• _EXTRACT TO READ_
######
In the sequel to my current novel, A Melody for Adrian, the main characters have something major happen to them on September 18. So imagine the thoughts running through my head when I found out I could see my Idol in Nashville, Tennesse on September 18th of this year. I felt like fate was knocking me upside the head and saying, "Get your ass there!". My daughter, Kayla, convinced me we should make the trip even though I knew as soon as I bought tickets, he would probably book dates in Florida. (he did) But it was after all, my 50th birthday . . . and it was after all September 18th. So why the hell not? I put all my money I'd been hoarding from doing photoshoots together and Kayla diligently got on Ticketmaster and secured our VIP passes!
It didn't seem real for many months. From April to September seemed like a lifetime. But during that time, my book was accepted for publication. It seemed to be another sign that my life was pointed in a positive direction and I was on a collision course to meet my writing inspiration. I decided I had to dress not for a rock concert but for meeting someone of great importance to me. No jeans as I had worn to previous shows. No way. The VIP experience deserved better. Bought a great swing dress from Unique Vintage and added a fancy corset from Subculture at the Avenues Mall. My daughter did my make up and I felt fabulous even though I appeared to be way overdressed! I thought about what I would say to him. Thought about how I would pose in the photo with him. Worried that I might get overwhelmed and cry or stammer over what to say to him.
######
• _SUPPLIED RECORDS_
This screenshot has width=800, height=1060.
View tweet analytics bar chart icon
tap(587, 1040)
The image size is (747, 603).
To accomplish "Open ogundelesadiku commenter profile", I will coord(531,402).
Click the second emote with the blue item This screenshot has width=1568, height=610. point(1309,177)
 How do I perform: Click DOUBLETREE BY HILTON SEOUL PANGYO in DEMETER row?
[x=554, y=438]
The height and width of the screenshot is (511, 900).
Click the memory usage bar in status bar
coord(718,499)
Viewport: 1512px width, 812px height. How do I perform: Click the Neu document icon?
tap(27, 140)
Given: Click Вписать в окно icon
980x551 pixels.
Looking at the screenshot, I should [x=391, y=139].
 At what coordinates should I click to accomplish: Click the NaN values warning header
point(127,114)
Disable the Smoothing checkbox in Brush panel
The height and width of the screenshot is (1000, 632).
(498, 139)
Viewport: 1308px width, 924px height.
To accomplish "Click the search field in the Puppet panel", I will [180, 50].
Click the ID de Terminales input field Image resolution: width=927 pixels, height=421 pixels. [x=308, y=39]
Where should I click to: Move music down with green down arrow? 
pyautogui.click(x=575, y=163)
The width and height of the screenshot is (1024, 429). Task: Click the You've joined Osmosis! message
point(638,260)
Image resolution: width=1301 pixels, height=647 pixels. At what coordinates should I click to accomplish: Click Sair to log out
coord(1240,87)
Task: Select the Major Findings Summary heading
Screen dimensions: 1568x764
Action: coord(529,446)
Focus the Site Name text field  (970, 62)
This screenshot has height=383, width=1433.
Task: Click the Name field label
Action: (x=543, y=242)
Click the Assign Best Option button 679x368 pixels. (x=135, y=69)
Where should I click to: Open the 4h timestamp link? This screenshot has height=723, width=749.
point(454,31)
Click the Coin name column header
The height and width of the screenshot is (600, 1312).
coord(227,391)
######
• _GIVEN PROBLEM 1_
According to the birthday concert passage, where did the writer buy the corset?
• _GIVEN PROBLEM 2_
Return the part of the birthday concert passage between "It didn't seem" and "to say to him.", inclusive.
The material can be set aside; it isn't used here.

• _RESULT 1_
From Subculture at the Avenues Mall.

• _RESULT 2_
It didn't seem real for many months. From April to September seemed like a lifetime. But during that time, my book was accepted for publication. It seemed to be another sign that my life was pointed in a positive direction and I was on a collision course to meet my writing inspiration. I decided I had to dress not for a rock concert but for meeting someone of great importance to me. No jeans as I had worn to previous shows. No way. The VIP experience deserved better. Bought a great swing dress from Unique Vintage and added a fancy corset from Subculture at the Avenues Mall. My daughter did my make up and I felt fabulous even though I appeared to be way overdressed! I thought about what I would say to him. Thought about how I would pose in the photo with him. Worried that I might get overwhelmed and cry or stammer over what to say to him.